To address Eddie's point about Vinci services breaking FS handles
already - I consider that a bug, so am not happy using that as a
rationale to invalidate FS handles as a general policy.  And I'm
worried that users who haven't been using Vinci services (I bet we
have plenty of those) have built applications that rely on this
behavior.  I remember suggesting that we post on the user list about
this, but am not sure if we ever did.

If you do a GC approach, is there not any way to include
application-created FeatureStructures as part of the "root" set?  Or
to look at it another way, the set of FS's that you do the GC over is
only those created since the CAS was input to the current AE (possible
aggregate).

It seems like Marshall's angle (if I understood it) is not really GC
at all, but a model where an annotator decides to explicitly delete
FS.  I could be okay with that idea, too.  A GC model by definition
should preserve any referenced FSs, but if we say we have an explicit
deletion model where anybody can delete anyone else's stuff, at least
we won't confuse people about what's going on.  Current applications
that use existing annotators would not break (because the annotators
would not delete anything), and if a new annotator is introduced that
breaks the application, it's the annotator's fault for being too
aggressive in deleting stuff that someone else might still need.

-Adam

Re: small memory footprint tradeoff configuration

Posted by Eddie Epstein <ea...@gmail.com>.

> Eddie Epstein wrote:
>> Process calls to a Vinci service have always broken FS references.
>> Same for calls thru the compatibility wrapper that allows calling
>> colocated UIMA 1.4x annotators from Apache UIMA.
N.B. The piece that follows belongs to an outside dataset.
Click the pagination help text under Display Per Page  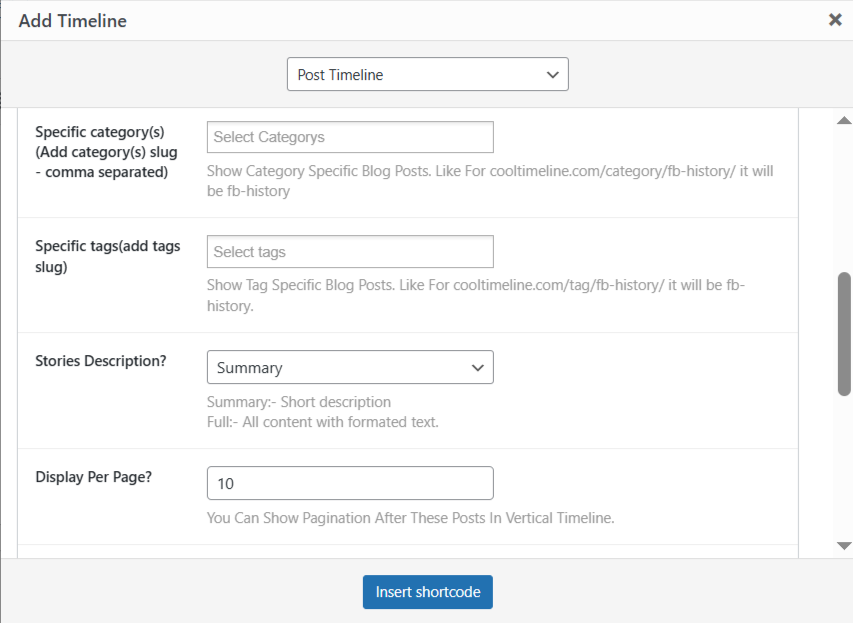click(x=410, y=518)
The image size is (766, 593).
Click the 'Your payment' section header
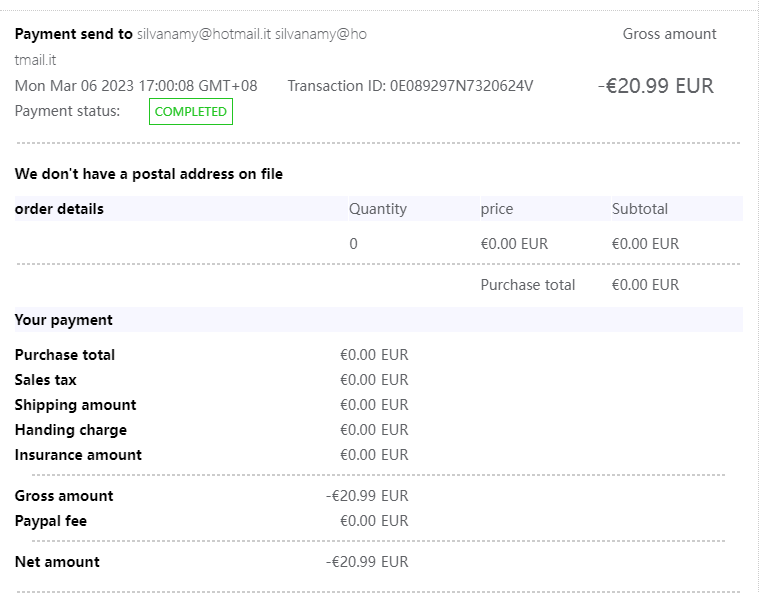pyautogui.click(x=64, y=320)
Actually, I think that the compatibility wrapper does preserve FS
addresses because it uses binary serialization. But Vinci definitely
does not.

Eddie

Re: small memory footprint tradeoff configuration

Posted by Thilo Goetz <tw...@gmx.de>.

Eddie Epstein wrote:
> On Mon, Feb 23, 2009 at 12:10 PM, Thilo Goetz <tw...@gmx.de> wrote:
>> So the users are supposed to figure out if they need internal
>> IDs?  I don't think that's a good idea.  Either we make guarantees
>> about things like references into the CAS surviving calls to
>> process(), or we don't.
> 
> Process calls to a Vinci service have always broken FS references.
> Same for calls thru the compatibility wrapper that allows calling
> colocated UIMA 1.4x annotators from Apache UIMA. So we have not in the
> past made such guarantees for remote or even all colocated components.
> 
> Supporting GC called in a service will require some work. If the
> client uses XMI serialization and supports delta CAS replies, nothing
> would change and the GC would be a noop as far as the client is
> concerned. With the entire CAS coming back, some changes would be
> needed to compensate for deletion of pre-existing FS, but otherwise FS
> references would still be good. A binary serialization reply after GC
> would definitely invalidate references.
> 
> Eddie

That's all perfectly fine with me.

I have found the discussion again that I was referring to.  It wasn't
on this list, it was in the OASIS spec discussions.  Sorry about the
confusion.  I don't feel at liberty to publish that conversation here,
but maybe Adam would like to comment?  He and I were debating this at
the time (nearly two years ago).

--Thilo

Re: small memory footprint tradeoff configuration

Posted by Eddie Epstein <ea...@gmail.com>.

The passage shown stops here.